These days, I seem to quickly gloss over the “words” someone says. Maybe it’s because I feel like words are easy to say. Thoughtfulness – the kind of that comes from a true offering of self to another — is HARDER.
It’s harder in this busy, multi-tasking world to pause, be totally about the other person, to devote our attention, resources, and energy to truly “being about” the other.
Today, one of my good girlfriends calls, “I need your business cards, Lis. I talk to so many people about you that I just need to have your cards with me!”
She tells me how she talks to folks all the time about the work I do. She tells me how she tells other people all the time about how Brian and I have been there for her through a rough time and we just “walked beside” her.
I had no idea she was out there spreading the message of inspiring delight, compassion, and connection in our everyday lives here at the Barefoot Barn!
This is the girlfriend who gives her TIME to “being about me.” She will actually think of me and REMEMBER the day I’m doing something anxiety-provoking and she’ll call me. She’ll tell me, “Hey, I was thinking about what you said the other day and I have an idea” when she knows I’m wondering about something. She’ll text me inspiration for something I’ve been wanting to create.
Here she is, offering me her attention and energy. Here she is, being about my dreams.
I’M used to being the one helping someone with their dream or their relationship. I’ll put down what I’m doing to be there for the “everyday” dilemmas of our dear ones – and really be present. And I do it happily with a pure, whole-hearted love.
Many of you personally know Brian and me. We are “good” at caring for others, being there for our community, and rallying when a dear one needs something. {Maybe it’s me turning 40 soon, but I’m no longer shy about saying good things about myself (and Bri!).} Add to that the fact that we both work in service-type of roles, we can get used to being the ones “holding” others.
So when someone shows such devotion?? Such thoughtfulness??
My heart melts. It humbles me. My heart opens wider.
Even though “words of affirmation” has been one of my PRIMARY love languages, nowadays I’m conscious of how someone takes the TIME to say or do something. I’m conscious of the PRESENCE they devote to offering themselves.
As a mom now, I KNOW how PRECIOUS time is. I know how it is to “give up” that half hour after the kiddos are in bed and before going to sleep yourself when a friend calls and you put down what you are doing and listen. And you do it with love.

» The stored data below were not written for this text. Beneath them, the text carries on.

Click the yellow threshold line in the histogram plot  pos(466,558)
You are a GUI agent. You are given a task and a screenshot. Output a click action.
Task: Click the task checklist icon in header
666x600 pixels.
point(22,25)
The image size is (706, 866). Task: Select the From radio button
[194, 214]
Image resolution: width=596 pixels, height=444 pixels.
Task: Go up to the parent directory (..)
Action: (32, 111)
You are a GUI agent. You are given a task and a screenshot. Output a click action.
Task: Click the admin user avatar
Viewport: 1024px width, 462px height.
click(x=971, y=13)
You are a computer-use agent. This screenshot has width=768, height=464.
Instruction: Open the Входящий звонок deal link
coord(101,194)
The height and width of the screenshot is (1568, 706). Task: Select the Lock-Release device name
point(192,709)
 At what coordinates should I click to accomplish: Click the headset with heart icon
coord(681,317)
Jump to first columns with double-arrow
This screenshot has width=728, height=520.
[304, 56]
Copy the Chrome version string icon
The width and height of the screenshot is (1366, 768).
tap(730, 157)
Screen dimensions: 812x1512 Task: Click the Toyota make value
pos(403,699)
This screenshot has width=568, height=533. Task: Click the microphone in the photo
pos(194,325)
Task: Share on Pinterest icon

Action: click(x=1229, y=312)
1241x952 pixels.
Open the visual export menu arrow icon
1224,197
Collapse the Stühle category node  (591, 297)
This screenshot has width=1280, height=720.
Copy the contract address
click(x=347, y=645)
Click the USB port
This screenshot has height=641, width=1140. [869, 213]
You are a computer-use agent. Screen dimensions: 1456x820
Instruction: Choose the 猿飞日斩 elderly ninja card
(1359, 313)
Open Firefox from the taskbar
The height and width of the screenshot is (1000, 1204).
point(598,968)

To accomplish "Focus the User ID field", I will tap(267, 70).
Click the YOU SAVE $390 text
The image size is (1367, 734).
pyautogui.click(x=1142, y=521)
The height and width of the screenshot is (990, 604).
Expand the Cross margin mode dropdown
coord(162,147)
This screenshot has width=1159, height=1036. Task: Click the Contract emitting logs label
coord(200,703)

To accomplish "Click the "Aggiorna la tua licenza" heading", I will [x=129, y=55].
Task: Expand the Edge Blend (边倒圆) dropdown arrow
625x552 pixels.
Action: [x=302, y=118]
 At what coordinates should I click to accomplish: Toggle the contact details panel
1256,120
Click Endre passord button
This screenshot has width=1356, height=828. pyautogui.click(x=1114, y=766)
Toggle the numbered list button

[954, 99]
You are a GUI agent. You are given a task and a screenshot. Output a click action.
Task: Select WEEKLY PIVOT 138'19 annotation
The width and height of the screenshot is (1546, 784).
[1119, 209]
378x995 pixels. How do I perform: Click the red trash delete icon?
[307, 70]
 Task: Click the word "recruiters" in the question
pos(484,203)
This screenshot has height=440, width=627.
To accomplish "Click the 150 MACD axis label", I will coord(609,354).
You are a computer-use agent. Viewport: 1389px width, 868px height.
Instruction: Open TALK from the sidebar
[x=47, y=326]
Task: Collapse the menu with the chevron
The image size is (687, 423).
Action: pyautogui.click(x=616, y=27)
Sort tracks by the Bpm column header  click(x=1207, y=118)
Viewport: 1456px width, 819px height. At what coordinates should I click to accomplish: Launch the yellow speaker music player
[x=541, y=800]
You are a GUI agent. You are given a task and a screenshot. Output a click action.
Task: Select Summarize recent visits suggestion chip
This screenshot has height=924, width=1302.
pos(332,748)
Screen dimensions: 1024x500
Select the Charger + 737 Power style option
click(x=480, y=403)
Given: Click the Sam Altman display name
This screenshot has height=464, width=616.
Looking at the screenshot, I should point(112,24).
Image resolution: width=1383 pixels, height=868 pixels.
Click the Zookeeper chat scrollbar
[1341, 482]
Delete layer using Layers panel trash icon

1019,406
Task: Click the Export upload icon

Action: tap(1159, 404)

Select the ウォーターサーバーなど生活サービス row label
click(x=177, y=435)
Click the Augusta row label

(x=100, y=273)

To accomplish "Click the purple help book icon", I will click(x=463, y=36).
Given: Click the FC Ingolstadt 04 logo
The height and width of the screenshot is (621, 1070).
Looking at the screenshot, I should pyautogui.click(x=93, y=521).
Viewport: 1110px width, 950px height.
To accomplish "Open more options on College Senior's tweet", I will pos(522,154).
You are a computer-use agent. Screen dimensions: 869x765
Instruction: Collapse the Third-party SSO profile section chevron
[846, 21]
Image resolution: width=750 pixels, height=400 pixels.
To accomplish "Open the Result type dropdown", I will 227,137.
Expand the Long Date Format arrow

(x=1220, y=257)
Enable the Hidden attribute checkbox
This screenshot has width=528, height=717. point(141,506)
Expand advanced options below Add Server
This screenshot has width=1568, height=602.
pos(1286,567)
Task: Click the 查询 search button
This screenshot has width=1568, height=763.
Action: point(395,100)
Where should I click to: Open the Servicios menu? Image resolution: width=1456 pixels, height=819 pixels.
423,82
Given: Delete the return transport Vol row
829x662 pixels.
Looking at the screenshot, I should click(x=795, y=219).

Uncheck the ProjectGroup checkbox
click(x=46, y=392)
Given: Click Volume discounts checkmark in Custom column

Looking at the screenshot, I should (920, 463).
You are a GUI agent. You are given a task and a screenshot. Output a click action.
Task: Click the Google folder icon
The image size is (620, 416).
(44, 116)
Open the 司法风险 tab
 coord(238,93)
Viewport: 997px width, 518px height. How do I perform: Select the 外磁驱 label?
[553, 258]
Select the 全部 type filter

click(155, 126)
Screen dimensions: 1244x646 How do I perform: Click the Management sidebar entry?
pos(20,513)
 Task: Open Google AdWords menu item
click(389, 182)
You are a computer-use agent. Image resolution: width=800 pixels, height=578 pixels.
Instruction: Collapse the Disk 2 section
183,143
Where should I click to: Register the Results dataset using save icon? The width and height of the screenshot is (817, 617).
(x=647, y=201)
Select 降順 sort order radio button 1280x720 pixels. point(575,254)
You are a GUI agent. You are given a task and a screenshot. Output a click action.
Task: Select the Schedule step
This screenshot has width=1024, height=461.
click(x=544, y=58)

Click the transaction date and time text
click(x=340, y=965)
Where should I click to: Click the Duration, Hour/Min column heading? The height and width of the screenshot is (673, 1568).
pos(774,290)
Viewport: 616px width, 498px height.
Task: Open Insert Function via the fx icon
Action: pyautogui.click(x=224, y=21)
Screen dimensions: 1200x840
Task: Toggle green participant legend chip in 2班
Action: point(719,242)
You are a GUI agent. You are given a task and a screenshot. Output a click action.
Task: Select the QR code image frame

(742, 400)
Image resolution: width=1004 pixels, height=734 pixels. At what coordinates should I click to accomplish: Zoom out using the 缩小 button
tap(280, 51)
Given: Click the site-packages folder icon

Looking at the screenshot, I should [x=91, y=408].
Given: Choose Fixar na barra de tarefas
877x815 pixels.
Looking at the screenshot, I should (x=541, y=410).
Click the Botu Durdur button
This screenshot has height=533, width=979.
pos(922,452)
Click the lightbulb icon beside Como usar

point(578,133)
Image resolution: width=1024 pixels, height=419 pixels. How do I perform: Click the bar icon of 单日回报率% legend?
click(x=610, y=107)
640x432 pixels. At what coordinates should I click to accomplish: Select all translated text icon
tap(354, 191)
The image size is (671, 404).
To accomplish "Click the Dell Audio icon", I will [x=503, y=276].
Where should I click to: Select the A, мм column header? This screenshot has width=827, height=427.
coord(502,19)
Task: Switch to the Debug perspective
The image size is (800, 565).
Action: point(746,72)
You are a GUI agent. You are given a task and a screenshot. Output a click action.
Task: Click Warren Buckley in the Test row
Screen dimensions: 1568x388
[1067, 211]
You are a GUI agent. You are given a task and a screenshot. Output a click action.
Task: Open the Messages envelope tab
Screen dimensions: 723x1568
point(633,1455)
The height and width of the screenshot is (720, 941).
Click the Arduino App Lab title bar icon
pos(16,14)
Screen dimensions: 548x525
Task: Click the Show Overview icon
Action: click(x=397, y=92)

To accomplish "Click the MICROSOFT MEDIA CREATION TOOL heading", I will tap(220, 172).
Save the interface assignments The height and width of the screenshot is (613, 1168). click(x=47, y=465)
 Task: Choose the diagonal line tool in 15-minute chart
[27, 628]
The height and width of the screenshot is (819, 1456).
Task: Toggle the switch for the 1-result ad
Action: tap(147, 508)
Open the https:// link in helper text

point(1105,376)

I KNOW how it is to have such little time by yourself and then a neighbor needs you to help them with their flooded basement, pick up their kiddo at the bus stop, or help them put in new bushes. And you do it with love.
I KNOW how it is to have such little space in your brain to ponder your dreams, and then a friend calls who needs you to listen to them and help them sort out their relationship. And you do it with love.
I KNOW how it is to have multiple demands on your attention, and then you look into your dear one’s eyes and you know they need just your DEVOTED PRESENCE, so you give it. And you do it with love.
I think I have discovered a new Love Language: thoughtfulness. It can come in the form of any of the love languages: words, acts of service, quality time, gifts, physical touch. It’s from a deep place of offering “self” to the “other” with the precious time and resources we have. It’s when we are truly “about” the other person – no self gain, just pure “I’m about you” kind of love.
Pure devotion.
True “being about” the other.
True presence.
Pure “giving over” of one’s attention and time.
Do you have people in your life who are just “about you”?
~ Friends who will drop what they are doing to really listen and be all about you.
~ Dear ones who go out of their way to show they are sitting with what you recently shared and thinking about you.
~ A sibling who remembers that you might be a bit anxious on Tuesday because you have to give a big talk at work.
~ Your partner who will turn off the TV and devote his attention to you.
These little acts of thoughtfulness, these “little” acts of total presence are big deals. They rare treasures in our fast-paced culture.
I’m noticing lately how several of our precious friends offer us these gems. Tonight I realized I need that! And I am full of gratitude. It encourages me to open my heart even wider and give more of my true presence to others.
(Here’s a post on the Love Languages)
(Photo credit: goodfon.com – photographer: Cherry Sweetly)
** Thank you for being a part of the Barefoot Barn community – follow what delights your heart and you’ll inspire the world. I hope these words inspire you to live with more delight, compassion, and connection in your everyday lives.
Blessings,
Beautiful, time is a beautiful gift to give! <3
Thank you, Jodi. This seems a bit different than “quality time” which is the love language of being with someone, spending time with them. Thoughtfulness seems to be the “quality” of attention, the heart posture one has when being with someone, thinking of someone, etc. Lisa
I have been struggling to put my finger on my own love language…I eventually came up with the idea that my love language is thoughtfulness (and then googled it..and here I am). When someone does something meaningful for me (gives a meaningful gift, takes me somewhere I like, helps when I’m struggling, listens when I need it etc) I feel loved. This love language spans all the others. It really is “the thought that counts” as long as it’s acted on!